Special Issue "Advanced Biometrics with Deep Learning"

A special issue of Applied Sciences (ISSN 2076-3417). This special issue belongs to the section "Computing and Artificial Intelligence".

Deadline for manuscript submissions: 31 October 2019

Special Issue Editors

Guest Editor
Prof. Dr. Andrew Teoh Beng Jin

Yonsei University, South Korea
Website | E-Mail
Phone: 82-2-2123 5772
Interests: Biometrics, Biometric Security, Machine Learning
Guest Editor
Prof. Dr. Lu Leng

School of Software, Nanchang Hangkong University, P. R. China
Website | E-Mail
Interests: Biometrics, Biometric Security, Machine Learning

Special Issue Information

Dear Colleagues,

Biometrics such as fingerprint, iris, face, hand print, hand vein, speech and gait recognition etc. as a means of identity management has become commonplace nowadays for various applications. Biometric systems follow a typical pipeline that is composed of separate preprocessing, feature extraction and classification. Deep learning as a data-driven representation learning approach has been shown to be a promising alternative to conventional data-agnostic and handcrafted pre-processing and feature extraction for biometric systems. Furthermore, deep learning offers an end-to-end learning paradigm to unify preprocessing, feature extraction and recognition based solely on biometric data. The objective of this Special Issue is to invite high-quality, state-of-the-art research papers that deal with challenging issues in advanced deep learning-based biometric systems. We solicit the original papers of unpublished and completed research that are not currently under review by any other conference/magazine/journal. Topics of interest include, but are not limited to:

  • Biometric signal, image and video preprocessing based on deep learning
  • Biometric feature extraction based on deep learning
  • Biometric classification and recognition based on deep learning
  • End-to-end deep learning for biometric systems
  • Multimodal biometrics based on deep learning
  • Spoof detection based on deep learning
  • Biometric encryption and template protection based on deep learning.

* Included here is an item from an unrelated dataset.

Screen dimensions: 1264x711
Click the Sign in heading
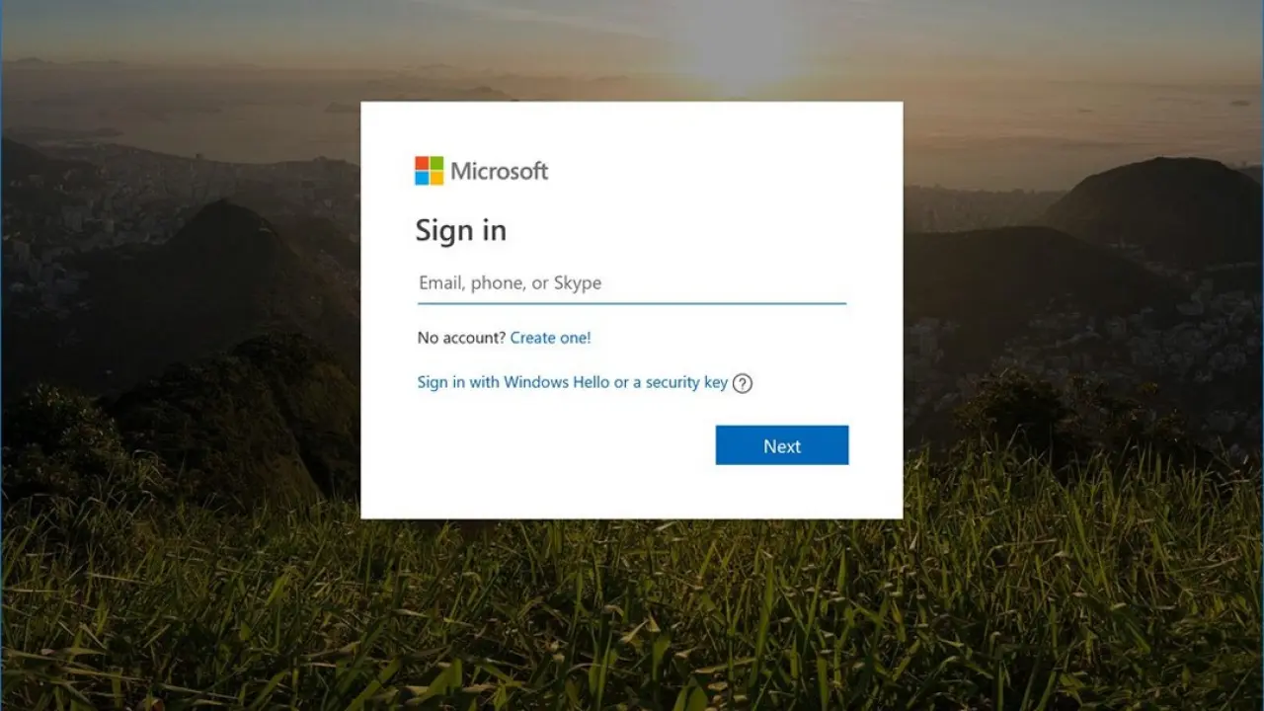(461, 230)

Prof. Dr. Andrew Teoh Beng Jin
Prof. Dr. Lu Leng
Guest Editors

Manuscript Submission Information

Manuscripts should be submitted online at www.mdpi.com by registering and logging in to this website. Once you are registered, click here to go to the submission form. Manuscripts can be submitted until the deadline. All papers will be peer-reviewed. Accepted papers will be published continuously in the journal (as soon as accepted) and will be listed together on the special issue website. Research articles, review articles as well as short communications are invited. For planned papers, a title and short abstract (about 100 words) can be sent to the Editorial Office for announcement on this website.

Submitted manuscripts should not have been published previously, nor be under consideration for publication elsewhere (except conference proceedings papers). All manuscripts are thoroughly refereed through a single-blind peer-review process. A guide for authors and other relevant information for submission of manuscripts is available on the Instructions for Authors page. Applied Sciences is an international peer-reviewed open access semimonthly journal published by MDPI.

Please visit the Instructions for Authors page before submitting a manuscript. The Article Processing Charge (APC) for publication in this open access journal is 1500 CHF (Swiss Francs). Submitted papers should be well formatted and use good English. Authors may use MDPI's English editing service prior to publication or during author revisions.

Published Papers (1 paper)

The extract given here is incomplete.